Capítulo 20

California, Fresno

Los domingos por la mañana Joey solía dormir hasta las once, aprovechando que su madre trabajaba en el restaurante y que a su padre también se le pegaban las sábanas. Por eso, cuando empezaron a aporrearle la puerta con violencia, se despertó con el corazón en la boca.

—¡Levanta, Joey! —gritaba su madre—. ¿Qué horas son éstas de seguir en la cama?

No eran más que las diez. ¿Qué hacía su madre en casa a esa hora? Lo curioso era que, pese a la premura de su voz, no parecía enfadada. Más bien acelerada.

Joey salió de la habitación frotándose los ojos. Su padre, que la noche antes había bebido alguna cerveza de más, apareció en el pasillo bostezando y rascándose el trasero.

—¿Se puede saber qué haces tan temprano de vuelta, Teresa? —preguntó.

—Pues resulta que se inundó el restaurante —contestó la madre de Joey.

—¿Pero cómo? Si últimamente no llovió nada…

—Pues ya ves. Reventaron unas cañerías y quedó todo hecho una porquería. El dueño tiene que cerrar diez días. ¿Adivinaron qué? —añadió la madre, mirándolos a los dos.

Joey se lo había imaginado. Su madre quería visitar a Linda. Después de casarse, la hermana de Joey se había mudado a San Diego. Su marido Charlie trabajaba en la base naval como personal de mantenimiento y Linda había conseguido un puesto como maestra en un parvulario. La pareja incluso había comprado una casa de verdad, no un móvil cuyas paredes se podían atravesar con una patada.

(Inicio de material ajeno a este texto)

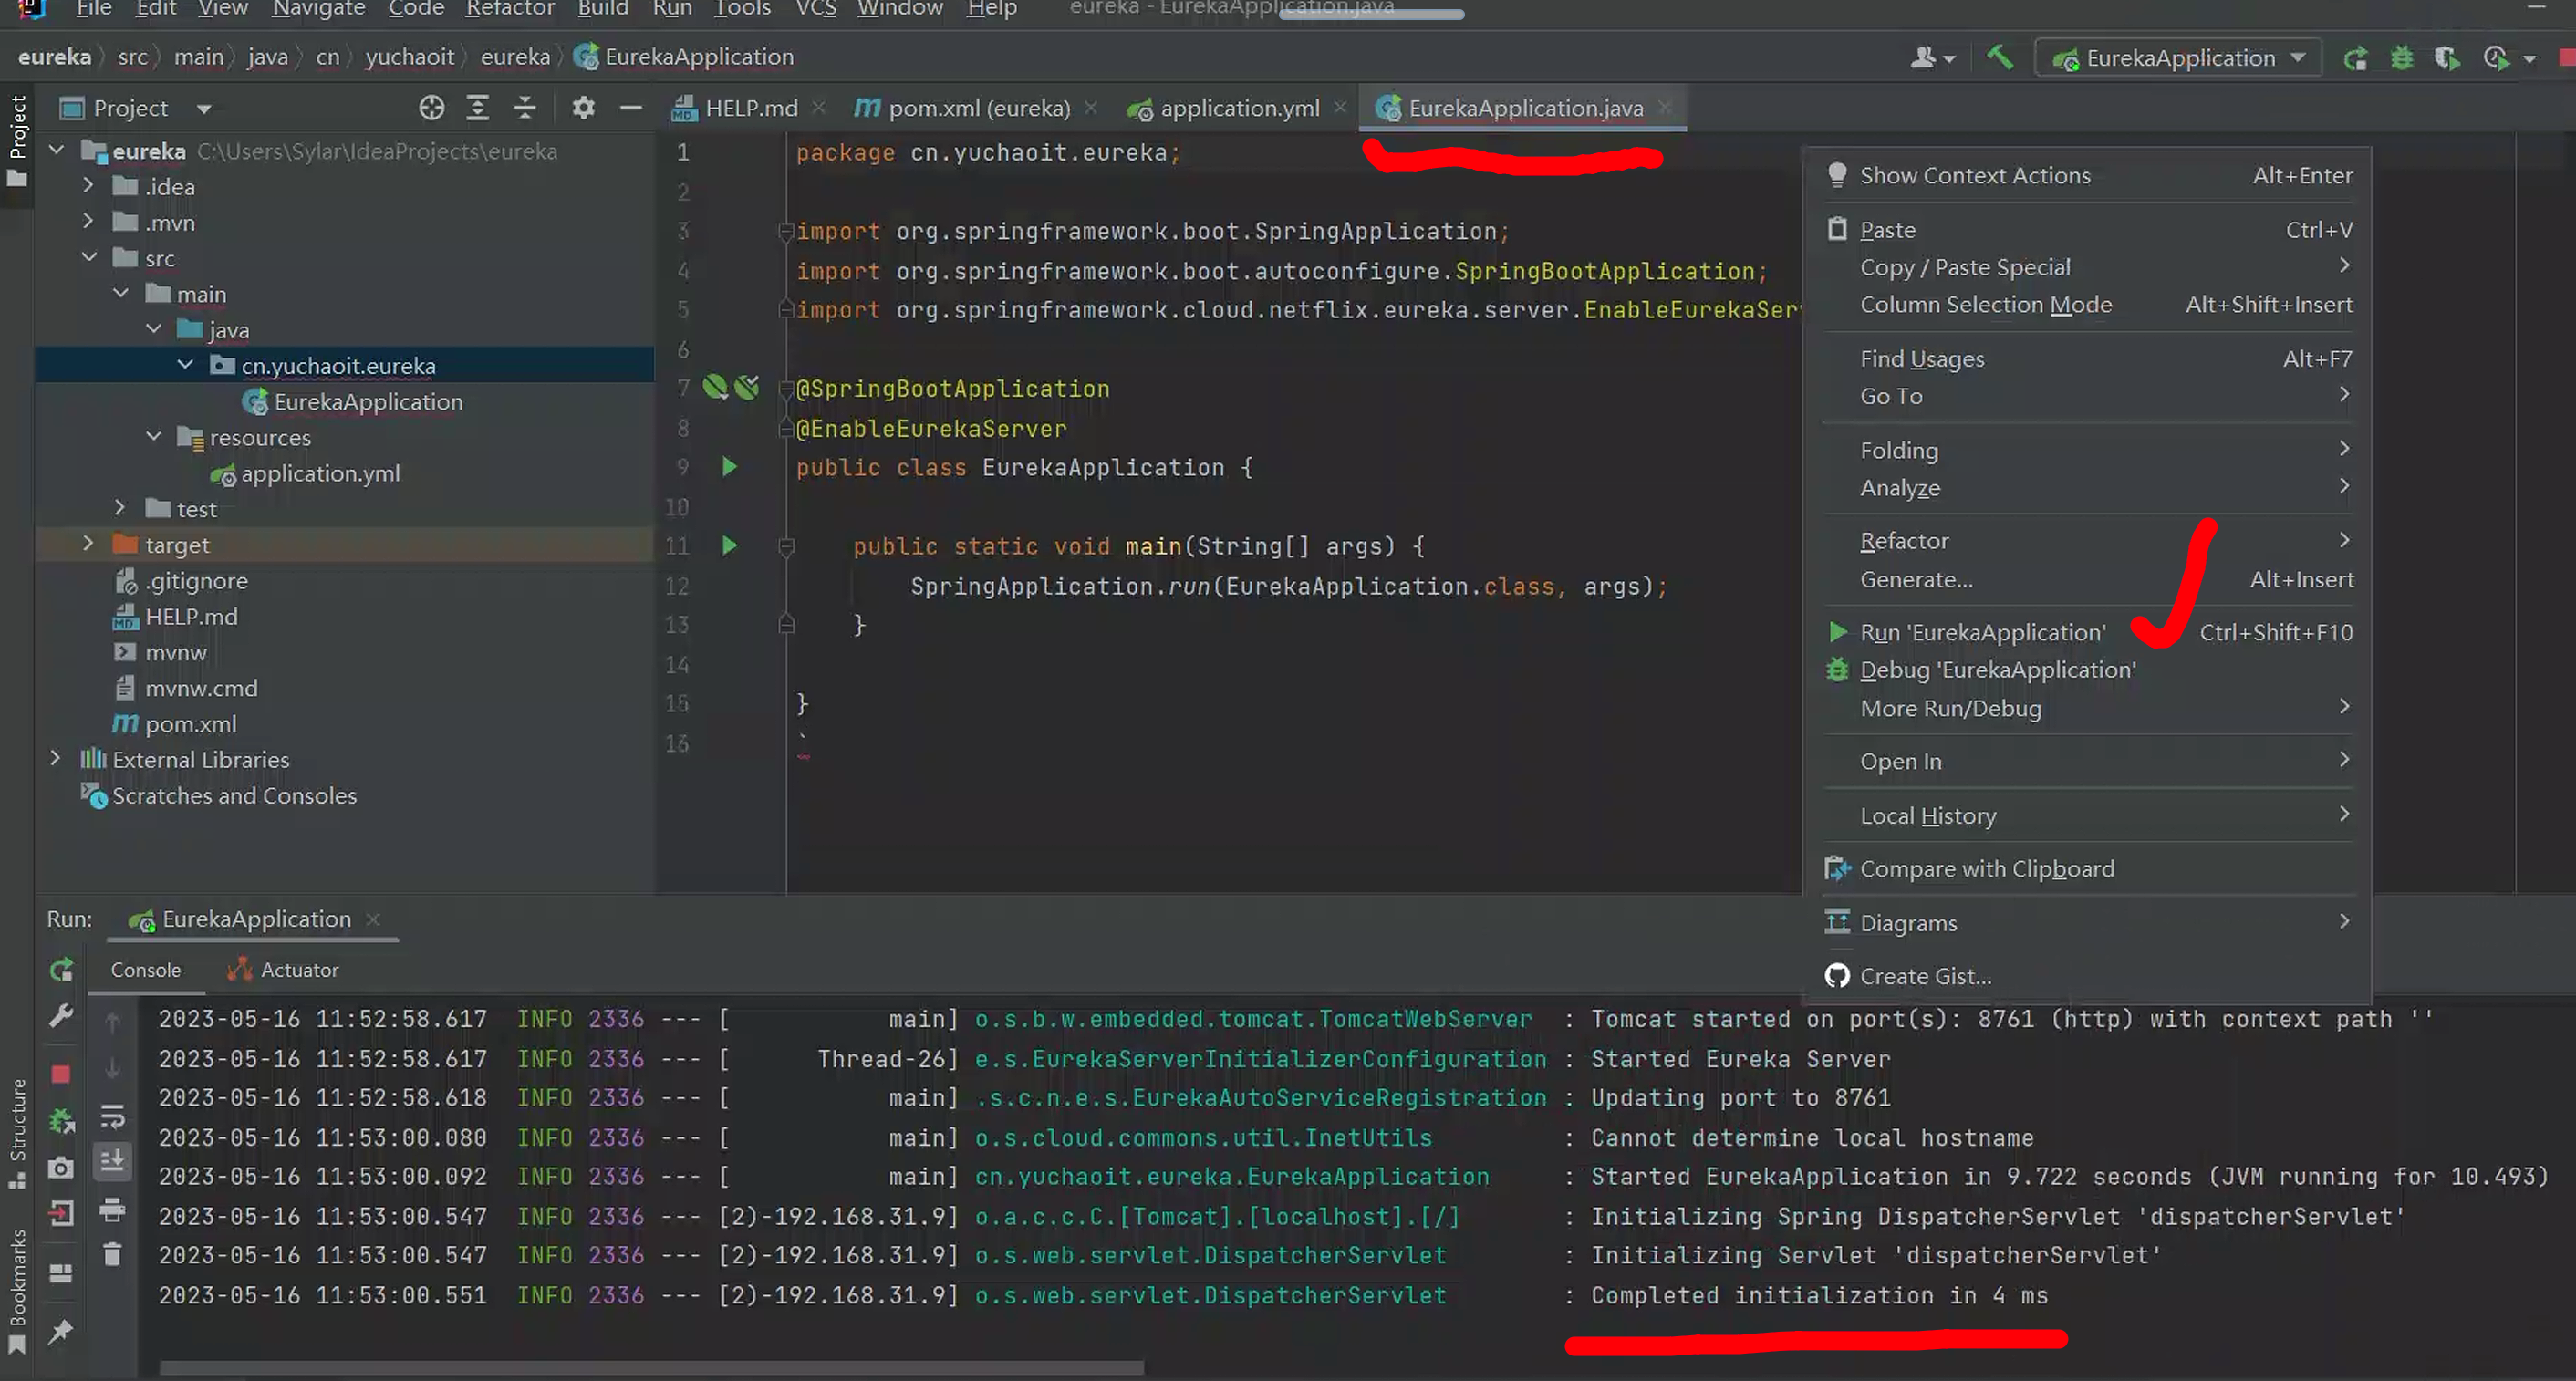
Task: Open EurekaApplication run configuration dropdown
Action: 2180,58
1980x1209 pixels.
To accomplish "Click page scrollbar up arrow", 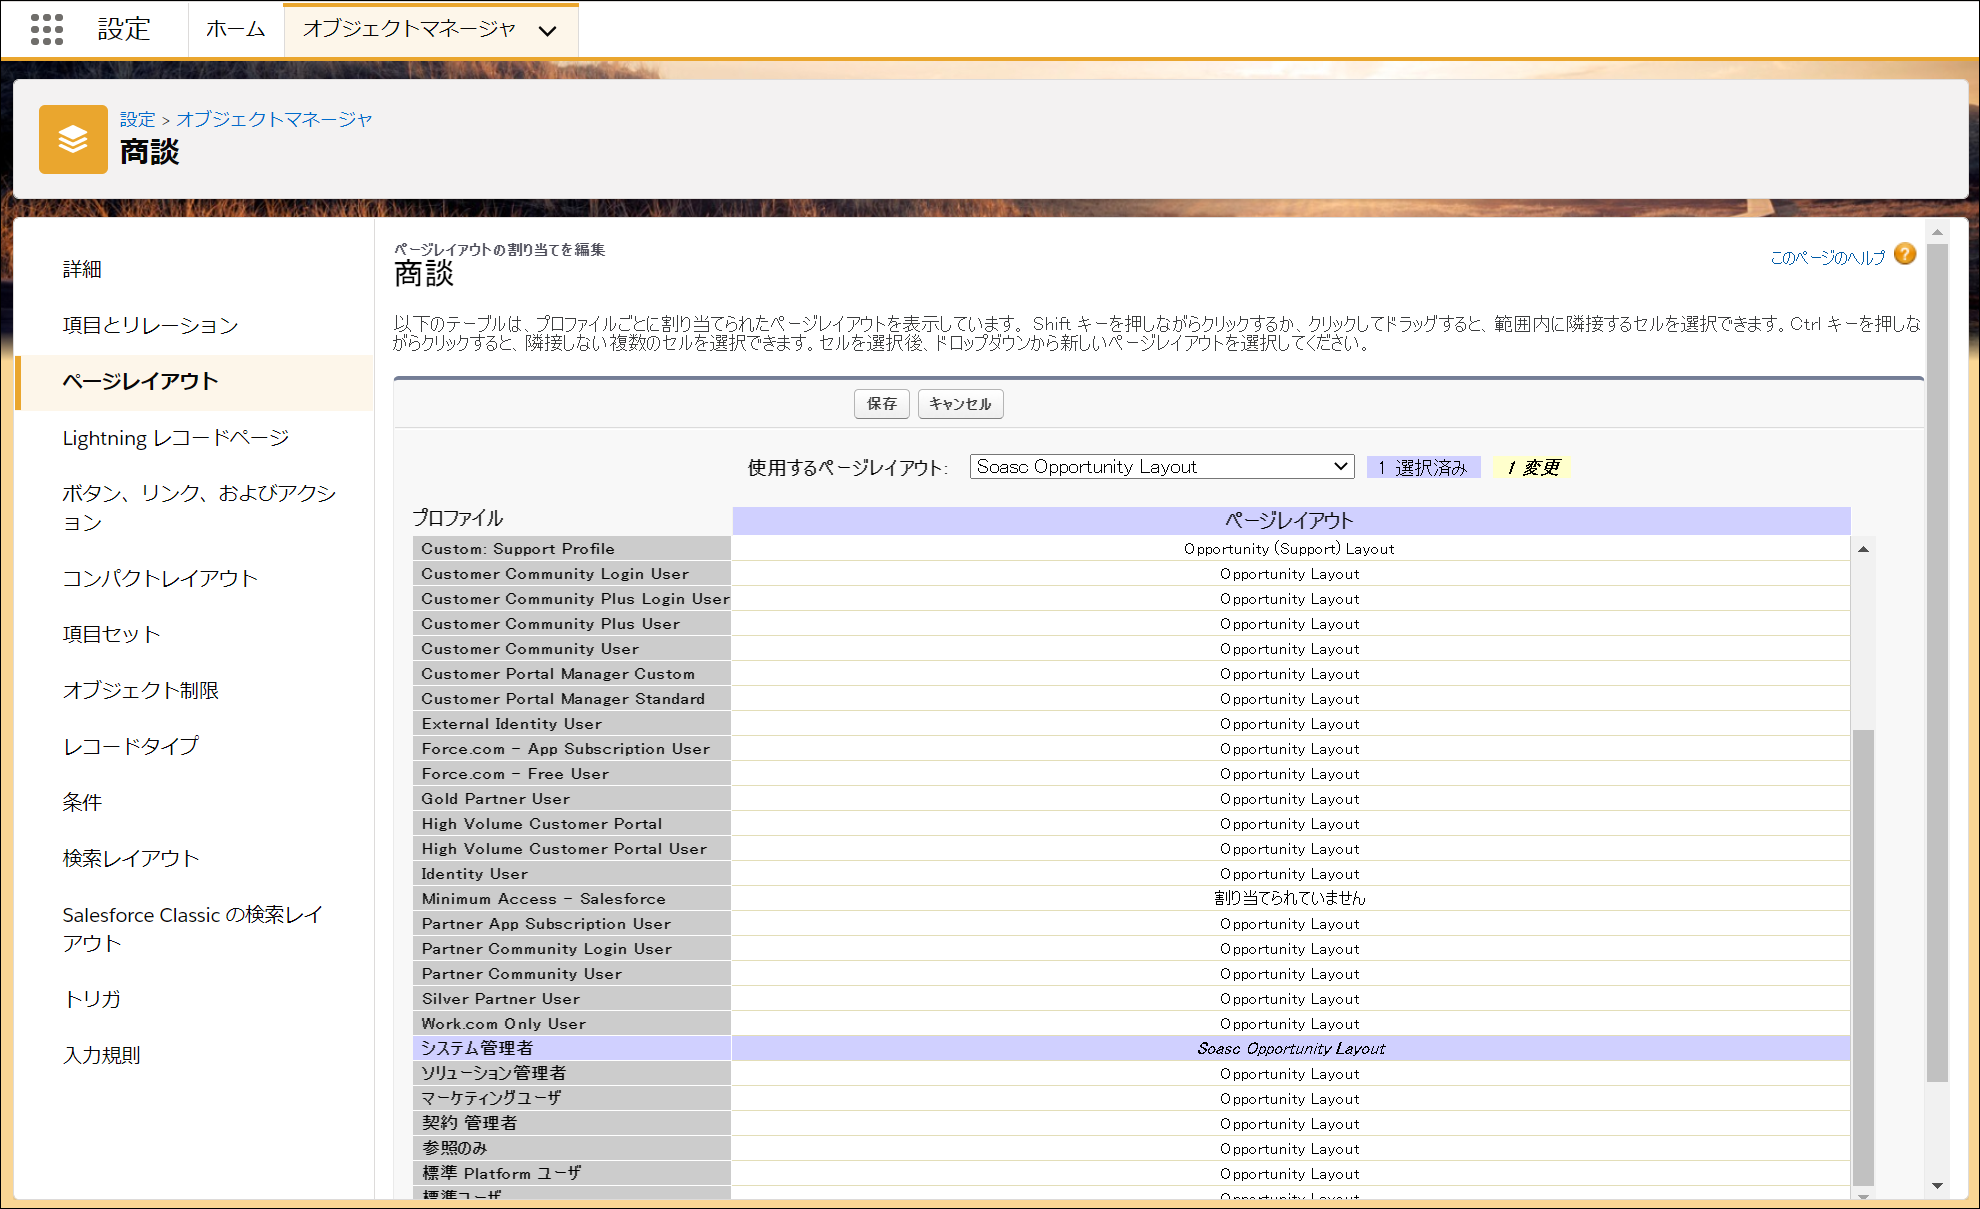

Sin embargo, el reclamo irresistible que atraía a la madre de Joey no era aquella casa, sino su nieta Andrea, que tenía quince meses. La habían visto durante las vacaciones de primavera, ya que Linda y su marido habían venido a visitarlos; pero aquel permiso improvisado era una ocasión que la abuela Carrasco no iba a dejar escapar, máxime cuando su esposo estaba en paro.

—Mamá, yo no puedo ir —dijo Joey.

Aquello provocó una breve discusión. Joey explicó que tenía que entregar varios trabajos y que tanto el jueves como el viernes le esperaban exámenes importantes. Su madre titubeó. Su deber materno exigía que se preocupara sobre todo de su hijo de catorce años, pero su instinto de abuela la llevaba a San Diego a ver a una criatura que, por otra parte, se encontraba perfectamente atendida.

Luisa lo organizó todo con rapidez. Pasó revista al congelador, habló con Rosa Moral, la vecina del 115, que prometió echarle un ojo a Joey, y pegó un papel sobre la nevera con todo lo que debía comer y no comer su hijo durante esos días.

—Tranquila, mamá —dijo Joey—. Además, está Randall.

A Joey también le apetecía ver a su hermana. Más, por otra parte, no tardaba en aburrirse de las absurdas conversaciones que sostenían los mayores delante de Andrea, compuestas de monosílabos, balbuceos y palmadas, todo ello aderezado con sonrisas bobaliconas, gestos exagerados y ojos abiertos como platos. Además, la perspectiva de quedarse solo unos días le resultaba emocionante.

El resto de la mañana se pasó en preparativos frenéticos. A mediodía, los padres de Joey ya tenían listo el equipaje. Una vez cargado el viejo coche familiar, su madre le regaló unos cuantos consejos e instrucciones más ya en la puerta.

—Me portaré bien, mamá. No te preocupes.

—Una coca-cola al día no más, que te conozco, ¿eh?

—Sí, mamá.

Joey ya tenía sus planes. Se frotaba las manos por dentro pensando en sus noches temáticas de Star Trek, Dune y El señor de los anillos en 3D, regadas con coca-cola y alimentadas con varios sabores de pizza. Ya procuraría luego hacer desaparecer los cartones de las pizzas y reponer las latas de refresco.

De pronto su madre se quedó mirándolo muy seria, y Joey se temió: «Me ha leído el pensamiento».

Creo que deberías venir con nosotros.

Mamá, que tengo el instituto.

Ella lo abrazó con fuerza.

—No sé, de pronto he tenido un mal presentimiento, como si no fuéramos a volver a vernos en mucho tiempo.

—Sólo os vais una semana, mamá. Ya verás qué pronto se pasa.

Cuando por fin montaron en el coche, la madre de Joey tenía los ojos húmedos. No mucho después, Teresa Sánchez comprendería que la inundación del restaurante les había salvado la vida a ella y a su marido.

La suerte que pudiera correr Joey era otra cosa.